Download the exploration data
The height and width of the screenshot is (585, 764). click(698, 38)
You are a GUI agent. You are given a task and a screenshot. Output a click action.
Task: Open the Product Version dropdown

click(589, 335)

PROBLEM TO WORK ON: Return all of the data word for word.

RESULT FOR THIS EXERCISE:
Download the exploration data
The height and width of the screenshot is (585, 764). click(698, 38)
You are a GUI agent. You are given a task and a screenshot. Output a click action.
Task: Open the Product Version dropdown

click(589, 335)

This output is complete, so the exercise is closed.